In 2003 trade unions in Idaho launched a campaign to repeal the state’s 1980s-era Right To Work law, which had hobbled organized labor by banning mandatory dues-collection in union workplaces. The petition drive gathered enough signatures to place an initiative before voters, but during the certification process county clerks disallowed thousands of them, so the measure didn’t make it onto the 2004 ballot. While the campaign was under way, though, drivers heading west on I-90 toward better-paying jobs across the state line in Spokane would come across a billboard that read, IF RIGHT TO WORK IS SO GOOD, WHY ARE YOU WORKING IN WASHINGTON?
Two years on, the I-90 billboard hosts an ad for Hooters, but the unions are trying again. And as in 2004, this time around the signature-gathering effort, a grassroots, bare-bones affair, is once more coming down to the wire.
Late last August the northern Idaho town of Coeur d’Alene hosted the annual county fair, one of the high points of which is the demolition derby. On the side of an old black Mercury were painted the words SMASH RIGHT TO WORK. The car’s entrance number was 86 (1986 was the year Idaho’s citizenry passed the Right To Work initiative, which, wags point out, resulted in citizens being allowed the “right to work for less”), and it was driven by the friend of a recently killed son of Brad Cederblom, a large, bearded, ironworkers’ union organizer. The words had been added to the car during a paint-party in front of the house of Barbara Harris, a retired electrical worker and president of the Northern Idaho Central Labor Council. They would serve, anti-Right To Workers hoped, as a low-cost magnet that would draw registered voters to sign the Repeal Right To Work petition.

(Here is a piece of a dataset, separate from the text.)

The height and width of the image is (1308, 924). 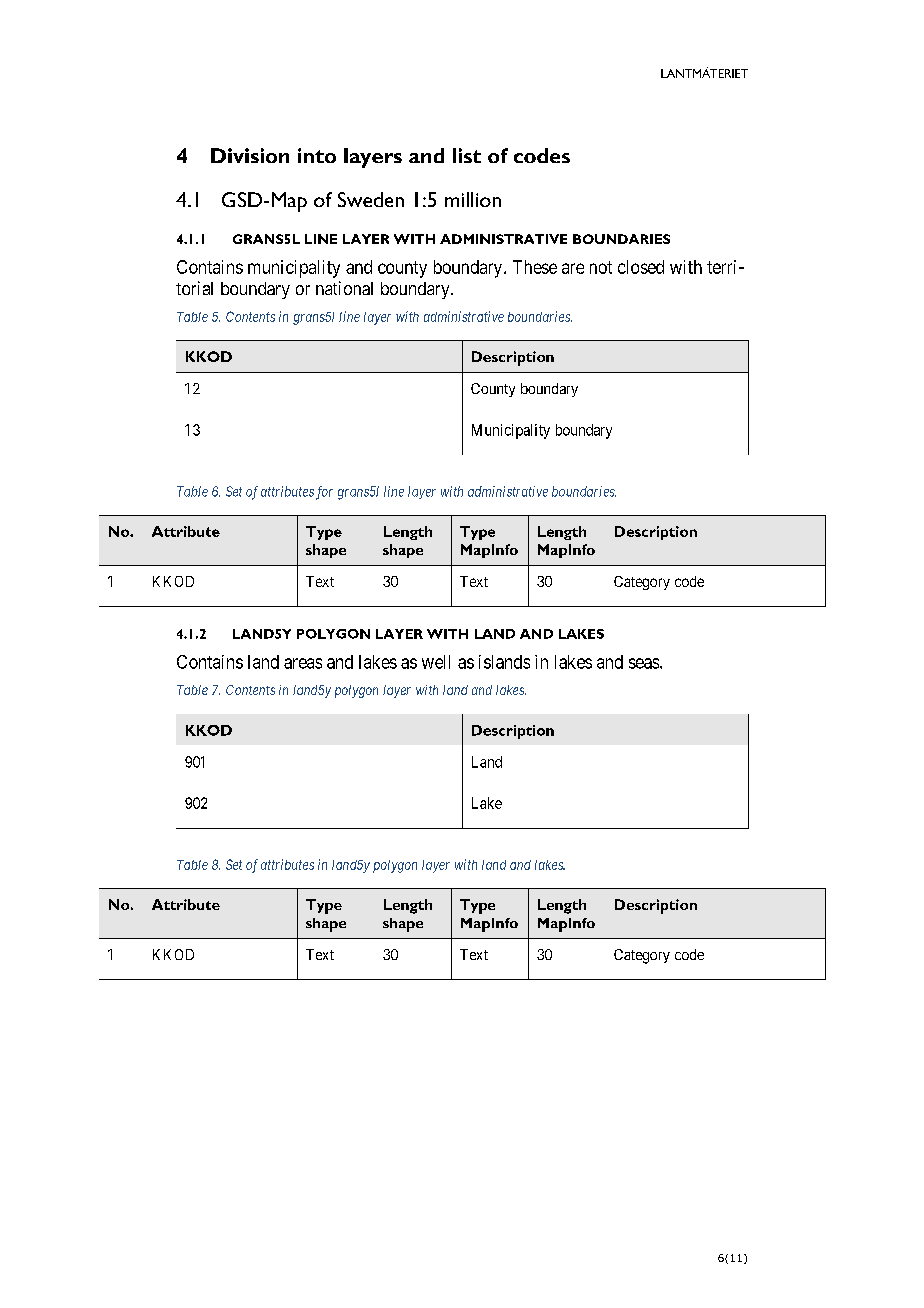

That summer day, in front of thousands of fans, many of them workers for local resource-sector companies, the Mercury came in second, stopping only when its back had been crumpled into the rear tires and its hood had been upended like the rocks on an earthquake’s fault line.
Yet the thousands of signatures the organizers were hoping for in the wake of this gutsy derby performance didn’t suddenly materialize, despite the fact that about half the electorate supports repeal, according to one Idaho State University poll. Instead, they came in from around the state over the following months in dribs and drabs, garnered at local parades, college football games, even at ski swaps and petition drives on courthouse steps. The old mining and lumber strongholds in the north–around Coeur d’Alene and the gritty industrial town of Lewiston–did generate many thousands of signatures. But in the south of the state, in the heavily populated and traditionally nonunion areas of Boise and Idaho Falls, where a high-tech beachhead has recently been established by the influx of companies like Micron, the campaign had largely failed to gain traction by year’s end. Even in the old railway hub of Pocatello, the movement didn’t really lift off in the summer and fall.
Now, with weeks left until the signature-gathering deadline, as the winter snows settle over the land and as the rivers freeze solid, organizers are scrambling for signatures, trying to reassure people that employers won’t blacklist those who sign their names in support of repeal. The Citizens’ Committee to Repeal Right To Work is sending out thousands of petitions through direct mailings, and the Idaho Education Association has been distributing petition forms to its thousands of members and rallying its activists to help gather signatures. The member organizations of a loose progressive network called United Vision for Idaho, which includes churches and community-based social justice groups, have been lending a hand, and volunteers from union halls across the north are pounding the sidewalks of towns and villages dotting this remote landscape.